HOW DO YOU KNOW WHEN TO CHANGE YOUR MARKETING?
When you put an ad in a magazine, send out a sales letter, or
put up a web site, you want results. You want your prospects to
contact you and to buy from you; you hope to get a flood of
calls and sales.
If your marketing isn't generating the results you want, then
it's time to change your marketing strategy! Don't expect to
improve your results using the same strategy.
Here's an example. A search engine positioning firm I work with
was having trouble generating leads. Yes, in spite of their
superior ability to put their site at the top of the search
engine listings and do the same for their clients, they were
hardly converting any of their site visitors into leads and then
clients. They were getting well over a thousand visitors a week
to their site and generating at best a single inquiry per week.

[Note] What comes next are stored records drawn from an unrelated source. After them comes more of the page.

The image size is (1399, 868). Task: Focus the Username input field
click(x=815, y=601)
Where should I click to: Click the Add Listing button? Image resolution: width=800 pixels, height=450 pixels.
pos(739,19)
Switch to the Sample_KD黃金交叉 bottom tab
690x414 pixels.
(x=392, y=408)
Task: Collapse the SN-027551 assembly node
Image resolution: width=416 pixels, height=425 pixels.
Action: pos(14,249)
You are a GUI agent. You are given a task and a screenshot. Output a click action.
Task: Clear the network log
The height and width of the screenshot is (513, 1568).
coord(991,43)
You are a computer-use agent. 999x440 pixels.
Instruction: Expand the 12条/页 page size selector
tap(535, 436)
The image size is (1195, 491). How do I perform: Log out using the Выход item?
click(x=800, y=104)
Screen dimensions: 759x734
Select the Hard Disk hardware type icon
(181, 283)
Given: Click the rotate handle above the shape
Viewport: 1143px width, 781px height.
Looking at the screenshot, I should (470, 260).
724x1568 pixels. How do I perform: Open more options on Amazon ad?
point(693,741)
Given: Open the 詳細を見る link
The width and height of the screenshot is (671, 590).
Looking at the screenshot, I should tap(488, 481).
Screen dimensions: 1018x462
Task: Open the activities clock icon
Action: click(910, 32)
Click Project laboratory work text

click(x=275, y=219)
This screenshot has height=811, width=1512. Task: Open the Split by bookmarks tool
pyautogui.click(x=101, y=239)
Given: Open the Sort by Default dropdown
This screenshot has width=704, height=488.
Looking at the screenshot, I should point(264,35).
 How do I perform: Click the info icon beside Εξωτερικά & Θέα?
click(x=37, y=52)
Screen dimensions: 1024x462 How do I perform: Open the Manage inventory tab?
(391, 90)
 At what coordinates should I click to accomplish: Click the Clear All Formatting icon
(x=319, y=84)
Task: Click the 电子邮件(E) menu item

Think about this for a minute. Most people assume that getting
your web site to the top of the search engine listings will
solve all their web marketing problems. The reality is that it
doesn't matter how many visitors you get to your web site (or
how many s.ales letters you send or ads you place,) if you
aren't generating leads and converting them to sales.
The search engine positioning firm I was working with has many
satisfied national clients, are highly skilled and great people
to work with, but their marketing strategy was broken. Their
website looked very similar to their competitors' sites. In
fact, with a lot of information about what they do and who they
are, it read like a blend of the information found on websites
of other firms who offer similar services.
Many small business owners look at their competitors' marketing
materials and cobble together the information for their own
pieces based on what they see. The problem with this approach is
that they are copying a strategy that isn't working for someone
else. Once they publish their materials, someone else copies the
same stuff and tries to make it work. Know anyone who has done
this?
Nine times out of ten, marketing materials put together in this
way lead with the company name and then list services or
features. I can guarantee that if you are using this approach to
marketing your business, you're not happy. This marketing
strategy doesn't work.
Is your marketing working? Ask yourself the following questions:
- How many leads did my web site generate relative to the number
of visitors it gets?
- How many leads did my ad generate relative to the cost and
number of people who saw it?
- How many leads did my sales letter generate relative to the
number of letters I sent out?
Then ask yourself: - Given the number of leads generated, how
many did I convert into s.ales?
- What was the dollar volume of sales generated from each lead?
It's not a matter of time, either. If your marketing materials
aren't pulling in clients within a few days, they're not going
to do any better if you keep running them for months.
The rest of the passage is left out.